Ich verbrachte Stunden im Wald, oft auch allein. Für mich war das wie eine Zuflucht, ein verwunschener Ort. Ein wenig wie für die Urzeitmenschen, die im Wald lebten, weil es dort Tiere, Beeren, Pilze, Holz und alles andere gab, was man zum Überleben brauchte. Der Wald war die Seele des primitiven Menschen, und als Kind spürte ich das. Sicher machte ich mir das nicht mit diesen Worten bewusst, aber die Vorstellung, dass mir zwischen den Bäumen nichts geschehen konnte, hat mich immer begleitet.
Die Kindheit auf dem Ritten hatte großen Einfluss auf viele Ereignisse in meinem Erwachsenenleben.
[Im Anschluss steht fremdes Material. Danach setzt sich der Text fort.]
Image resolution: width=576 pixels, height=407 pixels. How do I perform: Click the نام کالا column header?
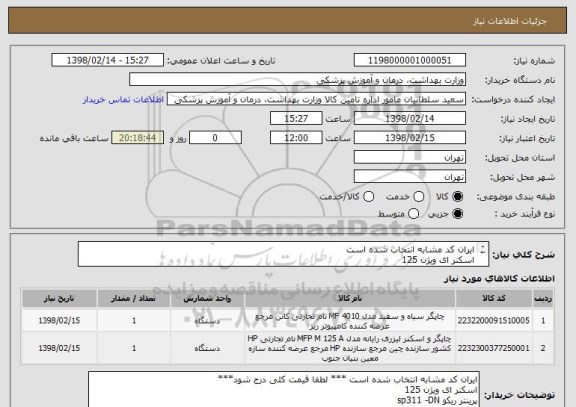tap(350, 298)
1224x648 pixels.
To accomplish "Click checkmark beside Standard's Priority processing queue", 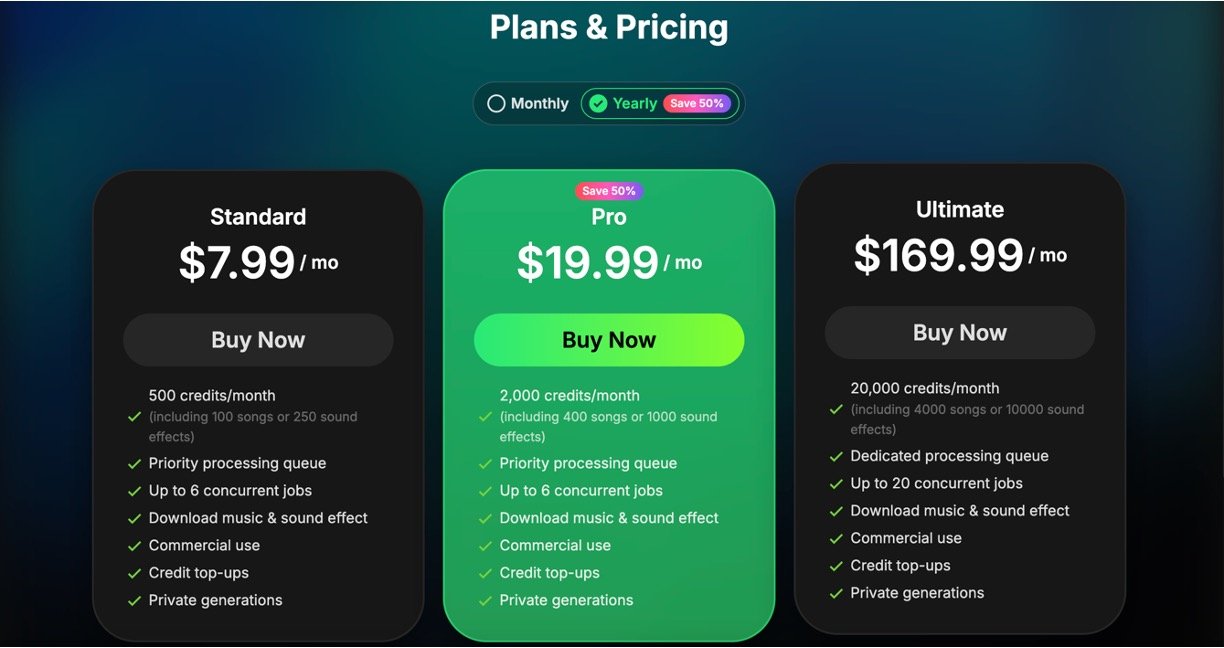I will tap(134, 464).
Wenn jemand mich fragt, wie ich meine Freunde auswähle, vor allem auch die Leute für meine Expeditionen, kann ich keine Liste mit Einzelheiten herunterbeten: Wichtig ist bloß, dass diese Menschen draußen unter der Sonne gelebt haben. Wer aus der Stadt kommt, hat andere Erwartungen. Jede Blume ist für ihn ein Wunder, er neigt dazu, die Natur zu idealisieren, und ist gerührt, wenn er dem ewigen Eis von Grönland gegenübersteht. Ein Bauer dagegen gibt jedem Ding das richtige Gewicht: Er liebt seine Umgebung und lebt im Einklang mit ihr, er kennt sie, aber er verniedlicht sie nicht. Und das tue ich auch nicht. Ich bin Realist: vielleicht auch ein wenig Romantiker, wenn man so will, aber immer mit beiden Beinen fest auf dem Boden.
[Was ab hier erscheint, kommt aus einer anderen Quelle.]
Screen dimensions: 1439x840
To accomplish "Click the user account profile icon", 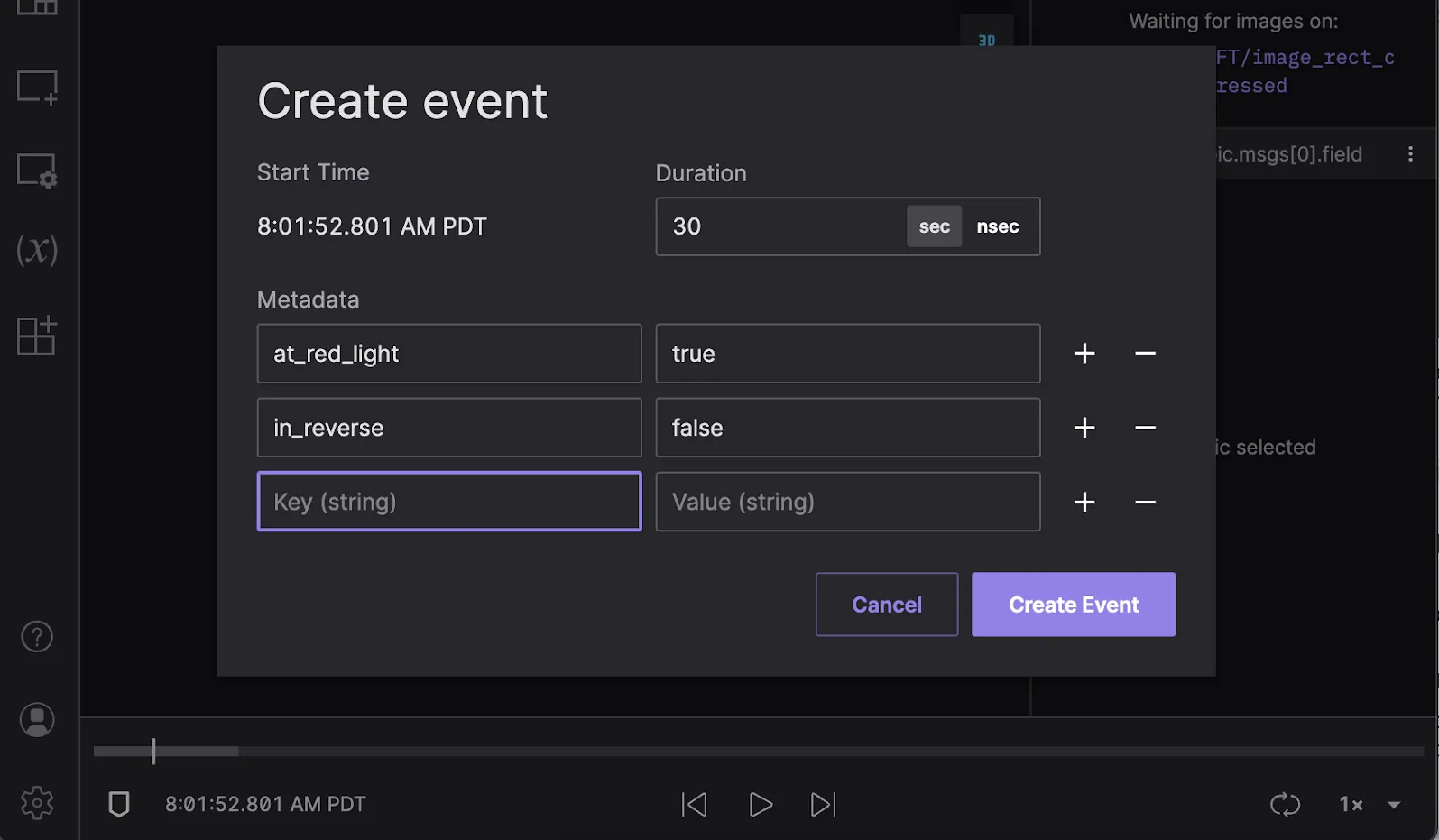I will [37, 720].
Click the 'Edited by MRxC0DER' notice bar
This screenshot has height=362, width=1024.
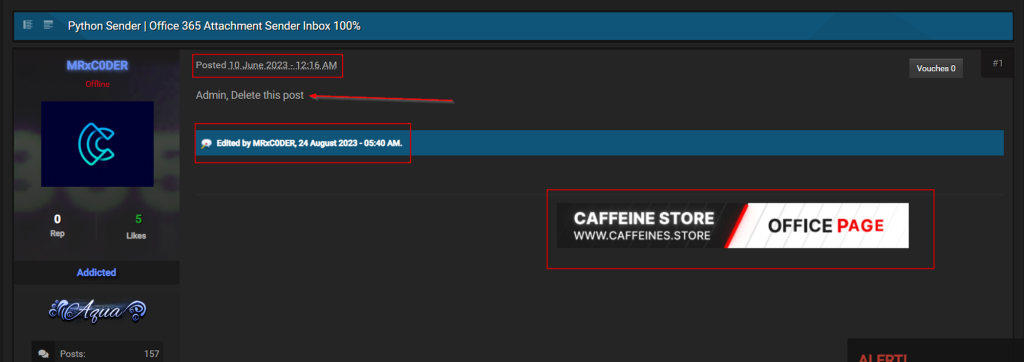pos(600,143)
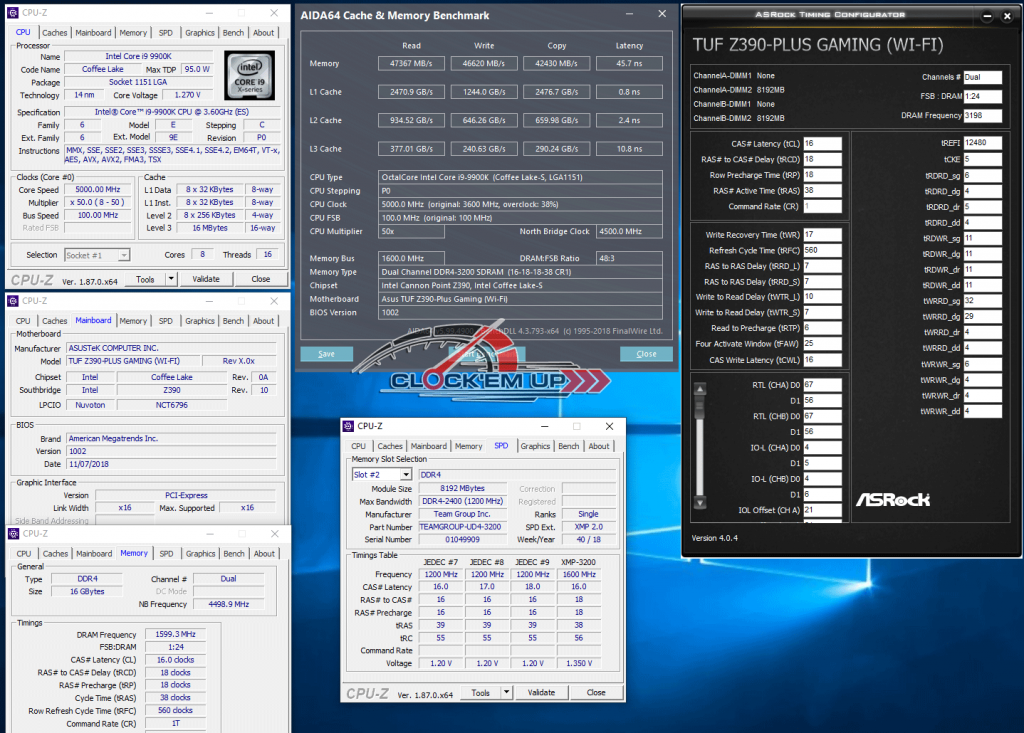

Ich war sechs, als wir wieder in die Stadt zurückkehrten, um das zu beginnen, was unser normales Leben sein sollte, mit einer guten Ausbildung und einer glänzenden Karriere. Anfangs fühlte ich mich wie ein Fisch auf dem Trockenen, denn es gab so viele Autos, so viele Straßen und so viele Menschen. Meine Eltern unternahmen alles Erdenkliche, um uns, sooft es ging, in die Natur zu bringen, denn sie sahen, wie wir in der Stadt, fern von den Wiesen und dem Landleben, litten. Den Sommer und alle Ferien verbrachten wir auf dem alten Bauernhof, wo wir wieder mit unseren Freunden spielen konnten. Wie wir waren sie jedes Mal um einige Zentimeter gewachsen. Mit ihnen gingen wir dann wieder in den Stall, um die frisch gemolkene Milch zu trinken, und saßen stundenlang in den Baumwipfeln, um uns zu unterhalten.
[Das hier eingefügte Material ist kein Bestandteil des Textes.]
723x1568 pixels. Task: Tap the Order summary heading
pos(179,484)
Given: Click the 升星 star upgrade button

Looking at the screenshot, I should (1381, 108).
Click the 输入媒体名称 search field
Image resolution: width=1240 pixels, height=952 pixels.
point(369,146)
Das war ein ganz anderes Leben als in der Stadt, wo sich alles um die Schule drehte. Das wahre Leben war für uns immer in den Bergen. Das schöne Wort Heimweh bezeichnet den Schmerz, den man verspürt, wenn man fern von zu Hause ist. Ich glaube, ich leide an einem »Naturweh«: Ich kann einfach nicht allzu lang darauf verzichten, an der frischen Luft zu sein, und je ursprünglicher meine Umgebung ist, desto glücklicher bin ich.
So mit zwölf, dreizehn machten mein Bruder und ich uns dann allein in die Berge auf. Zunächst mit den Skiern, dann mit Bergsteigerausrüstung, und mit sechzehn unternahmen wir die ersten richtigen Klettertouren. Wir brachten uns das Klettern fast alleine bei und trainierten zusammen, bis er, der ein paar Jahre älter ist als ich, irgendwann beschloss, das Ganze als Freizeitsport zu betrachten, während ich eine Profilaufbahn anstrebte und in gewisser Weise vom Risiko besessen war.